厚生労働省は3月17日、今国会に提出する働き方改革関連法案を一部修正する方針を固めた。
働く人の健康管理に役立てるため、法律で企業に勤務時間の把握を義務付ける。
当初は省令で規定する予定だったが、健康確保措置の強化にこだわる公明党の要請を受け、法律に格上げする。
労使の代表と調整した上で、3月下旬に与党に正式提案する。
具体的には、労働安全衛生法に基づく医師の面接指導を受けるため、企業が働いた時間を客観的に把握するよう定める。
把握の手段としては、職場の出退勤ゲートや業務用のパソコンの記録などを想定。
現行制度でも、指針の形で同様の対応を求めている。
全ての労働者を対象とするが、主に労働基準法で定める時間規制が適用されない管理職や、厳密な管理が難しい裁量労働制の人の健康に配慮した措置。

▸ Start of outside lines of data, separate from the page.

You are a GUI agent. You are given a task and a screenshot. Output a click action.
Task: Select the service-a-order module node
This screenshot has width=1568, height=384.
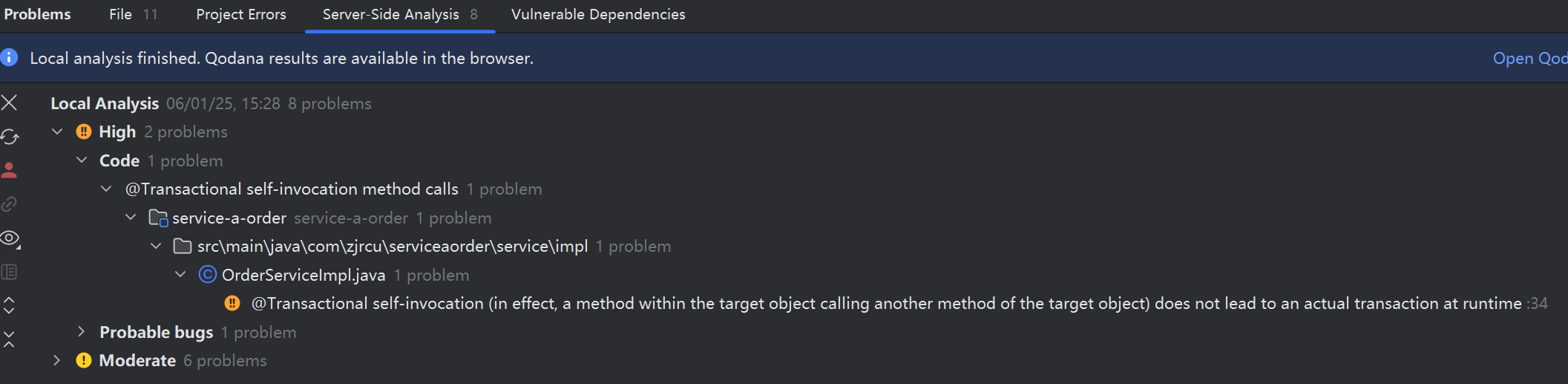click(229, 218)
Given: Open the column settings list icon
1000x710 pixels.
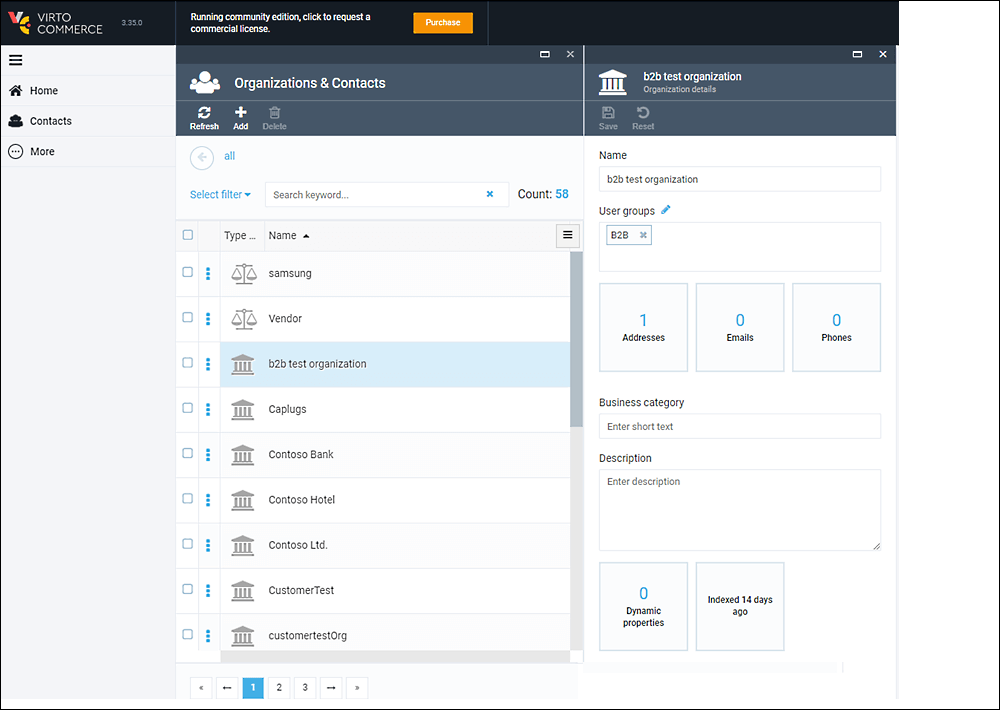Looking at the screenshot, I should pyautogui.click(x=568, y=235).
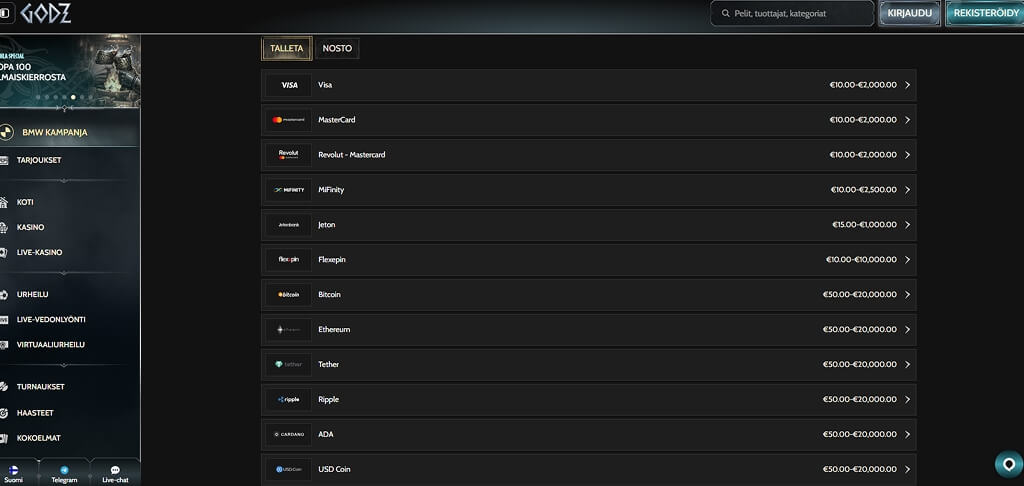The height and width of the screenshot is (486, 1024).
Task: Select the TALLETA tab
Action: tap(287, 48)
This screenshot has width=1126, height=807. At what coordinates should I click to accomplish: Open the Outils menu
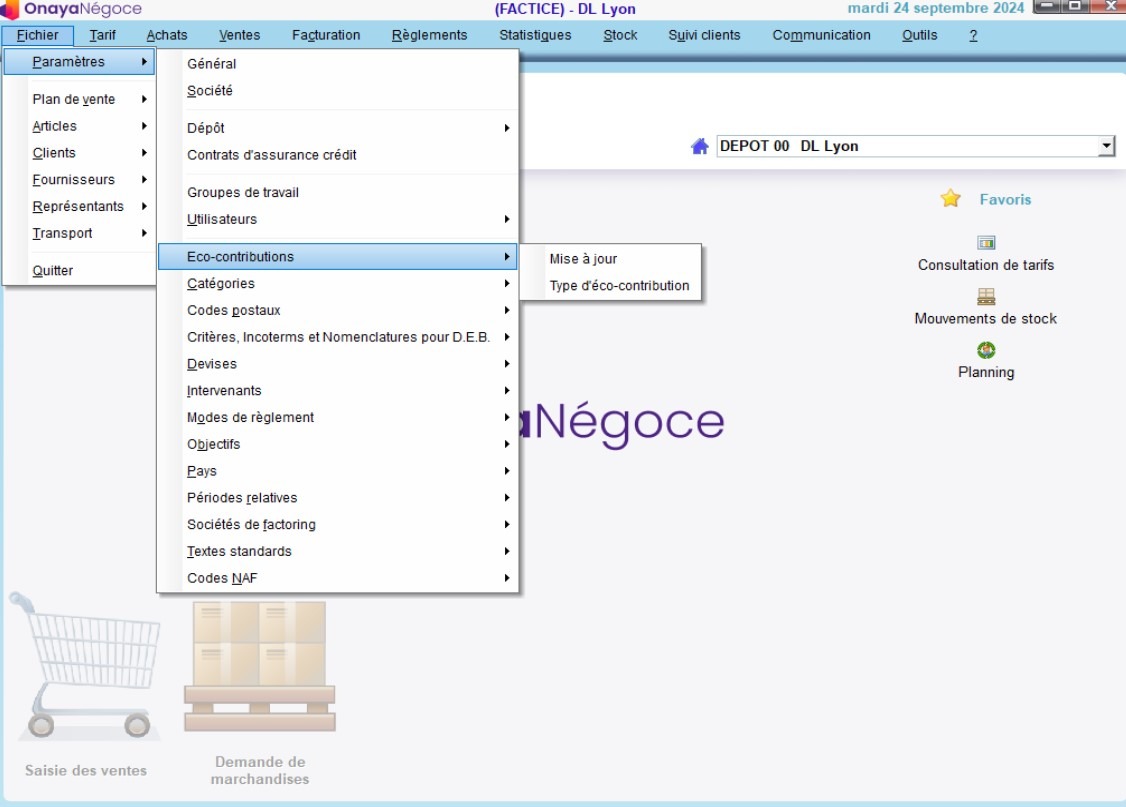918,34
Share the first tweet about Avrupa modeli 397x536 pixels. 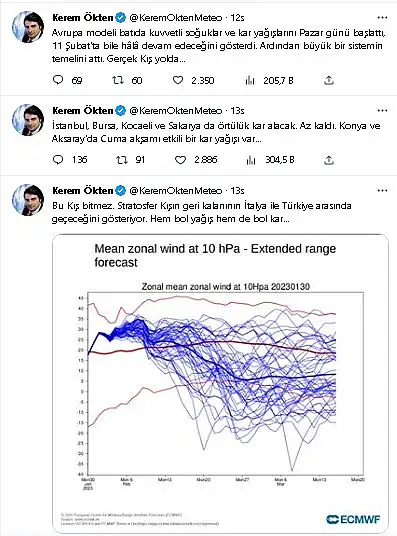click(x=329, y=81)
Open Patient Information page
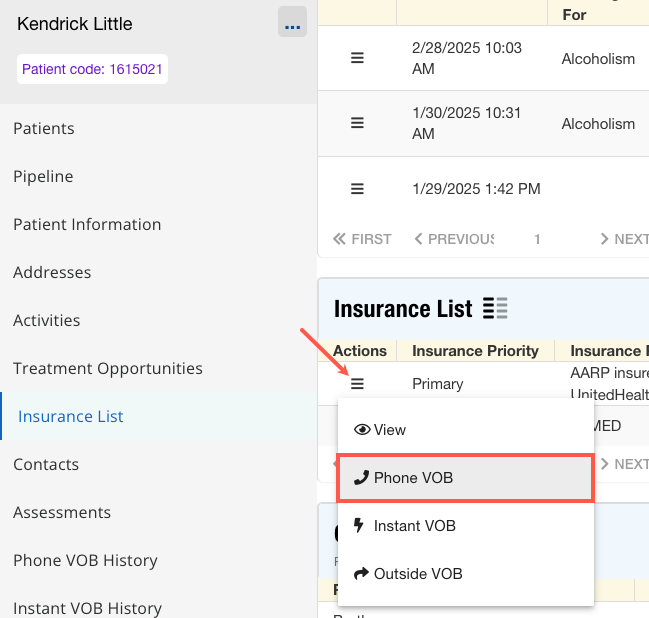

賃金支払いの根拠となる労基法の厳密な時間管理とは異なり、違反した場合も罰則はない。
法案は残業時間に罰則付きの上限を設ける内容や、非正規労働者の処遇改善に向けた「同一労働同一賃金」導入などが柱。
政府は厚労省の労働時間調査に不適切なデータ処理や異常値が多数見つかったことを踏まえ、当初予定していた裁量労働制に関する改正の全面削除を決めた。
公明党は削除される部分に労働者の健康確保措置の強化も含まれていたことから、代替策を盛り込むよう厚労省に求めていた。